Kami mempunyai teman lama yang sekarang sudah masuk masa pensiun. Teman dalam satu pekerjaan. Dan meski berbeda posisi kerja, namun karena bertahun-tahun pernah sebagai sahabat di saat apa saja. Tman yang pada awal saya memulai karir sebagai guru, sering pula meminta jasanya untuk melakukan bantuan pekerjaan yang mungkin terlalu sulit untuk saya lakukan sendiri. Kepadanyalah saya berharap bantuan.
Dan meski teman saya itu telah lama memsuki masa purna bakti di kantor kami, masih ada saja kenangan atas dirinya yang hingga kini menjadi bekas, bahkan mengguratkan pelajaran. Sesuatu yang negatif memang, tetapi saya memaknainya sebagai pelajaran positif bagi diri saya. Ini karena dari dialah saya menjadi belajar banyak bagaimana menjalani pekerjaan di kantor dengan rasa, pikir, dan lakukan secara syukur.
Sebenarnya, tidak ia seorang yang menginspirasi perjalanan saya dalam memegang teguh kesungguhan dalam menjalani karir. Tetapi juga banyak diantara teman-teman lain. Baik mereka yang tetap sama posisinya sbagaimana saya mengenalnya dua puluh lima tahun lalu ketika kami masih sama-sama muda dan tinggal di tempat kos dekat kami bekerja. Atau juga mereka yang sekarang telah menapaki posisi.
Catatan ini bukan untuk mengenang dan mematri apa yang mungkin salah diakukan oleh teman itu. Tetapi saya justru ingin membalik realitas itu dengan makna yang dilihat dari sisi saya malah pada sisi yang baik. Bukankah dengan pernyataannya itu saya menjadi belajar bagaimana menjadi pegawai yang komitmen dan mensyukuri apa yang menjadi amanah buat saya?
Dan pada posisi seperti itulah saya bermaksud mengucapkan terima kasih atas apa yang telah saya dapatkan darinya. Mudah-mudahan dengan seperti ini jugalah saya mendoakan agar mereka menjadikan masa lalu sebagai sumber belajar untuk menjadi lebih baik. Semoga. Amin.

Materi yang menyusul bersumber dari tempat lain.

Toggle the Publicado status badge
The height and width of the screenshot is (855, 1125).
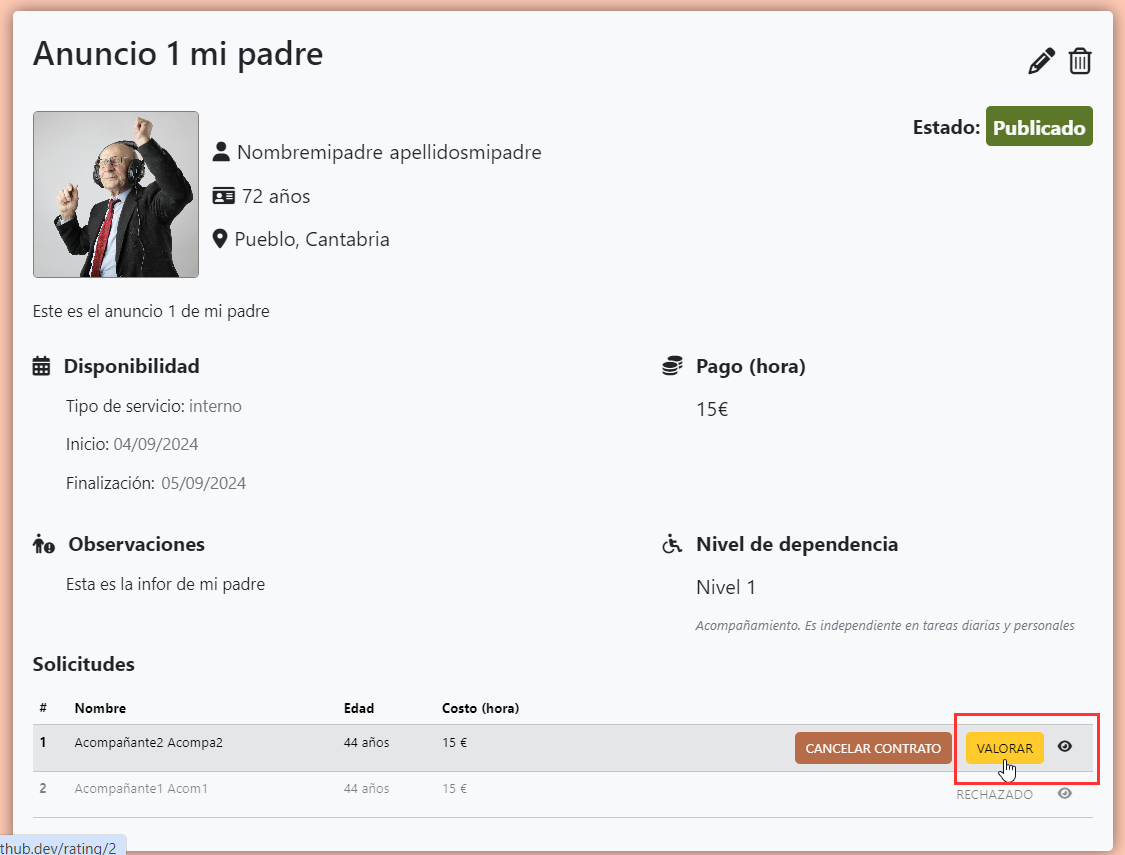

Beberapa kalimat atau statmennya yang membuat saya harus lebih banyak bersyukur antara lain adalah:
"Apa yang diberikan lembaga ini kepada saya? Puluhan tahun saya bekerja tetap saja begini."
Atau;
"Manajemen baru? Paling sama saja dengan yang sudah-sudah. Mereka semua hanya ingin mengumpulkan uang sebanyak-banyaknya untuk keluarganya sendiri!"
Atau;
"Rapat-rapat terus. Paling hanya ingin minta agar kita menjadi pegawai yang rajin. Buat apa rajin? Rajin atau tidak, tidak ada pengaruh dengan posisi!"
Atau;
"Dua puluh lima tahun bekerja gaji sama saja. Mestinya naik gaji itu yang besar. Mosok puluhan tahun bekerja gini-gini saja! Manajemen pada dzolim!"
Atau pernyataan lainnya yang sangat boleh jadi saya sendiri telah lupa. Namun dari pernyataan-pernyataan seperti itulah saya menjadi memiliki sikap untuk sekuat tenaga berusaha keras tidak menirunya. Bukankah ini menjadi sebuah pelajaran buat saya dan teman-teman yang lain?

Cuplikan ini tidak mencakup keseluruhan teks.